Simple Living is a self-endorsed pattern of activities, possessions and values that is
substantially free of detractions from fulfillment and sufficiency,
fostered by conducive social policies.

In 2006, Simple Living America embarked upon a research study with Dr. Kirk Warren Brown and his team at Virginia Commonwealth University’s psychology department to scientifically construct the first simple living measurement scale for the general public, based upon this working definition.  The popular survey is now in the hands of Pollux Group, Inc. to collect data from the population-at-large.  Interest and participation in voluntary simplicity is currently estimated conservatively at ten percent of the U.S. population, adding thousands of new readers around the country each month as the global financial upheavals take place and as the subject becomes broadly accessible to the mainstream.

Interest in the simplicity field among mental health professionals in particular has continued to increase, with the 2007 Kaiser Behavioral Health Symposium in Los Angeles presenting sessions about this antidote to the stressful consequences of consumer-driven life.  It featured Dr. Peter C. Whybrow, Dr. Yukio Okano, and Carol Holst (see report below).  In 2008, all of this activity dovetailed with the distribution of SLA information through Monitor on Psychology and the development of a monthly speakers program on "Our Mental Health in the Culture of Consumption," launching in 2009.

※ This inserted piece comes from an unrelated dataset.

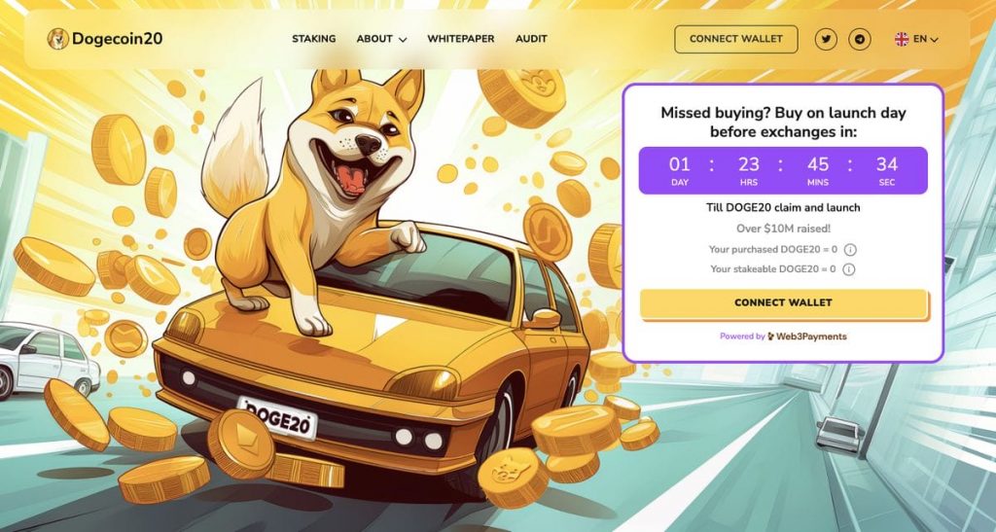The image size is (996, 532).
Task: Click the purple countdown timer
Action: click(x=783, y=170)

Throughout it all, Simple Living America is striving to bring a compelling lay version of the broad definition to the mainstream with the phrase the satisfaction of enough – what fulfillment and sufficiency boil down to.   Our unique book, GET SATISFIED: How Twenty People Like You Found the Satisfaction of Enough, spans the country and features a Foreword by Dr. Peter C. Whybrow.

Kaiser Permanente 2007 Symposium Cheers Simple Living

With its vast focus on preventive care, Kaiser Permanente took steps at its 2007 Behavioral Health Symposium toward including Simple Living and Get Satisfied components in its services.  One-hundred seventy-five physicians, psychiatrists, psychologists, and mental health professionals attended the accredited event on October 26 in the ballroom of the Pacific Palms Conference Center in Industry, CA.  With 32% of the U.S. population reporting that they feel anxious and depressed most of the time, the healing connection between the “Addictive Mania of Consumerism” and The Satisfaction of Enough was widely discussed and enthusiastically supported.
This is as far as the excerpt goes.